Many Markov model based methods have been proposed for modeling the chronological dependencies of sequential data, which exhibit many interesting characteristics for sequence analysis, such as speech and pattern recognition [39] and sequence clustering [19]. Ref. [21] proposed a higher order Markov chain model for categorical data sequences, which has the potential to capture the chronological dependencies or patterns in sequential data where the dependencies are in a fixed length whose value is set to L for simplicity.
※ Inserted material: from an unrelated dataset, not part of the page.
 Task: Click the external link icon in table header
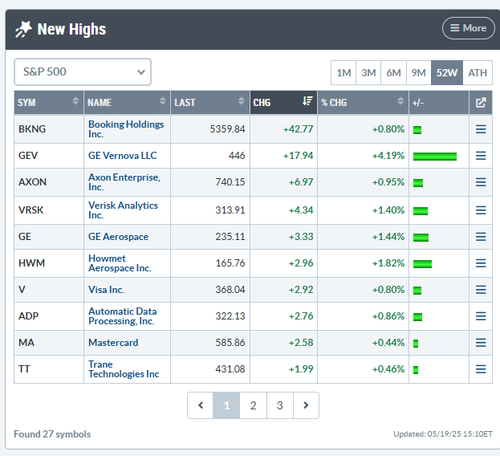point(481,102)
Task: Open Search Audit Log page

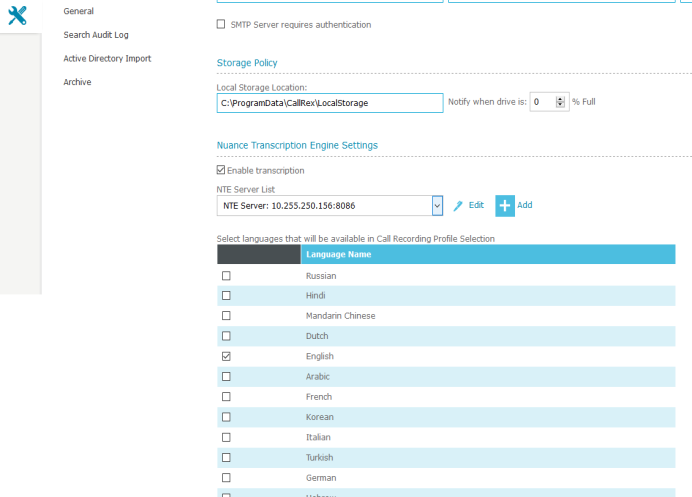Action: pyautogui.click(x=96, y=35)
From the Markov chain model perspective, the high order Markov model can be viewed as an generalization of the Markov chain model, since the pattern \(s_{1} \ldots s_{i-1}\) is approximated by the sub-pattern \(s_{i-L+1} \ldots s_{i-1}\) with length L. Consequently, the L order Markov model is defined as follows:

$$\begin{aligned} \begin{aligned} P_{{\mathcal {M}}}(s_{i}|s_{1} \ldots s_{i-1}) \approx P_{{\mathcal {M}}}(s_{i}|s_{i-L+1} \ldots s_{i-1}) \end{aligned} \end{aligned}$$
(2)

The issue associated with the high order Markov model is that the patterns \(s_{i-L+1} \ldots s_{i-1}\) in \(s_{i}\) (\(1 \le i\le n\)) can not all be statistically significant over model \({\mathcal {M}}\) in practice due to the parameter of order L. Consequently, they can not provide reliable statistics for for estimating the conditional probability of \(s_{i}\), which in turn affects the estimated probability \(P_{{\mathcal {M}}}(S)\) from the model perspective. Moreover, the number of model parameters grows exponentially with the orders (\(|\Sigma |^{L}(|\Sigma |-1)\) for L order). Thus, this model based methods may suffer from overfitting problem. Ref. [40] proposed a SMCD model based on the High order Markov model, which classifies all patterns with length L into several groups shared the same transition probability, such classification can reduce dimension of the parameter space effectively. For instance, there are five pattern GTGT, GTIT, GTAT, GSGT and GVGT in the Fig. 1a, which can be viewed as a fourth-order Markov chain. The five patterns can be classified into two groups of patterns: {GSGT, GVGT}, {GTGT, GTIT, GTAT}, which are represented by two sparse patterns \(G*GT\) and \(GT*T\) respectively as shown in Fig. 1c. However, it is not fair enough for the probability calculation of pattern GTGT since it is frequent inherently as shown in Fig. 1d, which will obviously result in underfitting by such representation as aforementioned. Ref. [22] proposed a sequence mining method to represent the higher-order dependencies in networks. Those high order Markov model based methods only can tackle the pattern with fixed length, which may also break chronological dependencies or structurally relevant information that vary in length among sequences.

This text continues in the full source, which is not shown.